In the mid-term results of various clinical studies, the superiority of microfracture and scaffold application compared to microfracture is presented clinically and radiologically [32,33,34]. Erggelet et al. histologically reported the superiority of microfracture and cell-free scaffold application according to microfracture, and it was suggested to use microfracture together with scaffold in clinical applications in the damage of the full layer small cartilage defects [12]. Goyal et al. showed that younger patients and small lesions tend to have a better prognosis in the first 5 years, but osteoarthritis developed in all lesions after 5 years (30). Since microfracture and scaffold applications are shown to be insufficient in the formation of solid cartilage tissue against weight bearing on the knee joint [35], we planned to design this study.

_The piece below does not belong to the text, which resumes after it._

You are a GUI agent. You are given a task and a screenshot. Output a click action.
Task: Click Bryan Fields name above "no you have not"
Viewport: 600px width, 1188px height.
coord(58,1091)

Autologous chondrocyte implantation (ACI) has become prominent in recent years. In the study of Knutsen et al. in 2007, no significant difference was found between ACI and microfracture in 2 and 5 years follow-up retrospectively [36]. No significant difference was found between the ACI and microfracture in major chronic defects in the 14–15-year follow-up results of the same team [37, 38]. Although this method was reported to be the best treatment option in acute and large lesions of young active patients, its clinical use is limited due to it being a two-step surgery, high cost, not recommended to elderly patients, and with similar results according to microfracture in the early period of small defects.

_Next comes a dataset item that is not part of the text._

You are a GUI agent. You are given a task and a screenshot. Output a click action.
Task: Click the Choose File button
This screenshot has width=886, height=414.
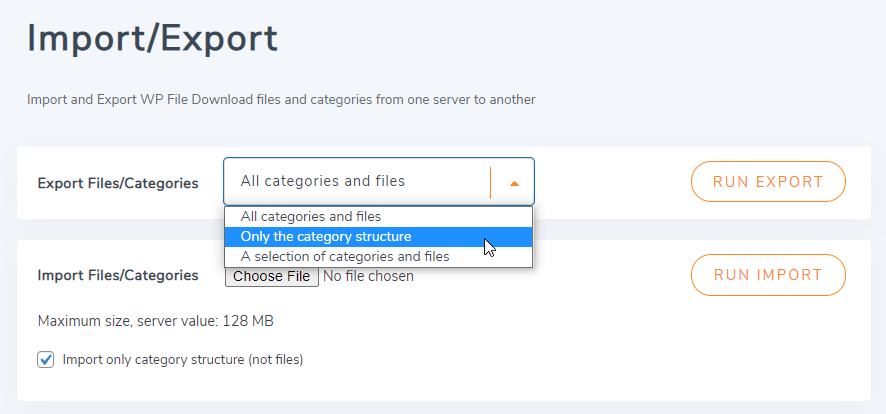(x=271, y=276)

More recently, TA is a popular molecule in orthopedic surgery which is frequently used for the prevention of perioperative and postoperative complications by decreasing the amount of bleeding during knee surgery [39]. Considering the mechanism of action, it is an effective molecule for the stabilization of fibrin [40]. In a previous study of Ambra and colloquies, no dose-dependent negative effect on cartilage viability was reported when TA was applied topically [19]. However, Parker and colloquies revealed that increasing the concentrations of TA above 20 mg/ml in vitro is associated with increased chondrocyte death. Suggesting the dose-dependent damage of TA, Turtle et al. showed that TA was found to be cytotoxic to bovine and murine cartilage at the dose of 100 mg/mL; however, the safety cutoff dose was found to be 25 mg/ml for TA [41, 42].

In our study, in order to form a more stable and fast fibrin clot in the regeneration area, TA was used intraarticularly, and more stable fibrin tissue formation and rapid regeneration were observed in microscopic and macroscopic evaluations. The mean scores obtained at the end of the fourth week were significantly higher in group 1, and it was observed that regeneration started more rapidly in the samples in this group, the repair tissue became more resistant to external forces in a shorter time, and cartilage repair started more rapidly in the eighth week.

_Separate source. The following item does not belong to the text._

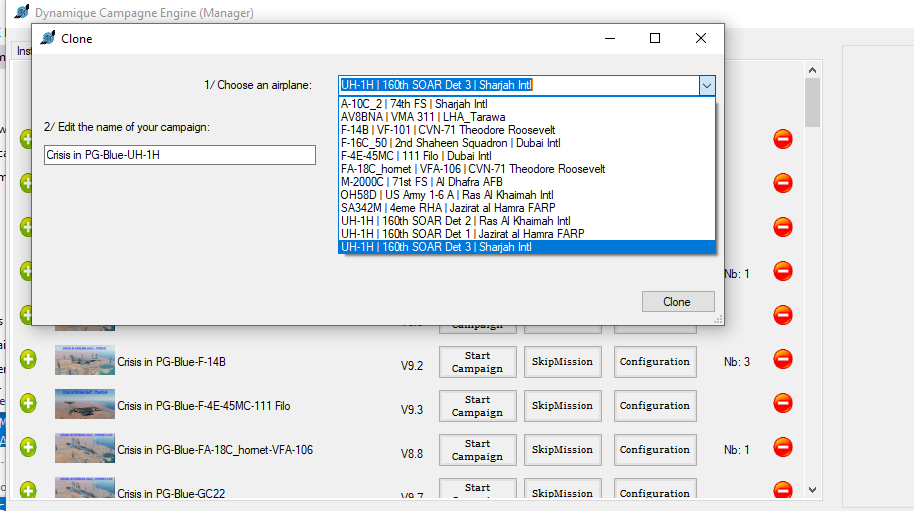Click red remove icon in FA-18C_hornet row
Image resolution: width=914 pixels, height=511 pixels.
click(783, 448)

Macroscopic results of our study revealed that the regularity of the surface was smoother and the tissue stability was more robust with higher mean Brittberg scores in group 1 when compared with group 2, both at the fourth and eighth weeks. Moreover, subchondral tissue and cartilage tissue regenerations were found to be more rapid and organized in group 1 without any negative effects on mesenchymal cells in microscopic evaluations. Suggesting our results, a previous experimental study reported that TA does not have a negative effect on chondrocyte viability and extracellular cell matrix production at appropriate doses in vitro [19].

Conclusion

To conclude, in our study, we reported that TA clearly improved the healing of osteochondral defects which are treated by microfracture and a-cellular scaffold when applied intraarticularly with a significant improvement of healing time and quality of repair tissue. Thus, our findings were compatible with our hypothesis, stating that TA possibly improves the healing time and tissue stability in osteochondral defects which are treated by microfracture and a-cellular scaffold application. However, further long-term experimental and clinical studies are needed to demonstrate the original cartilage regeneration.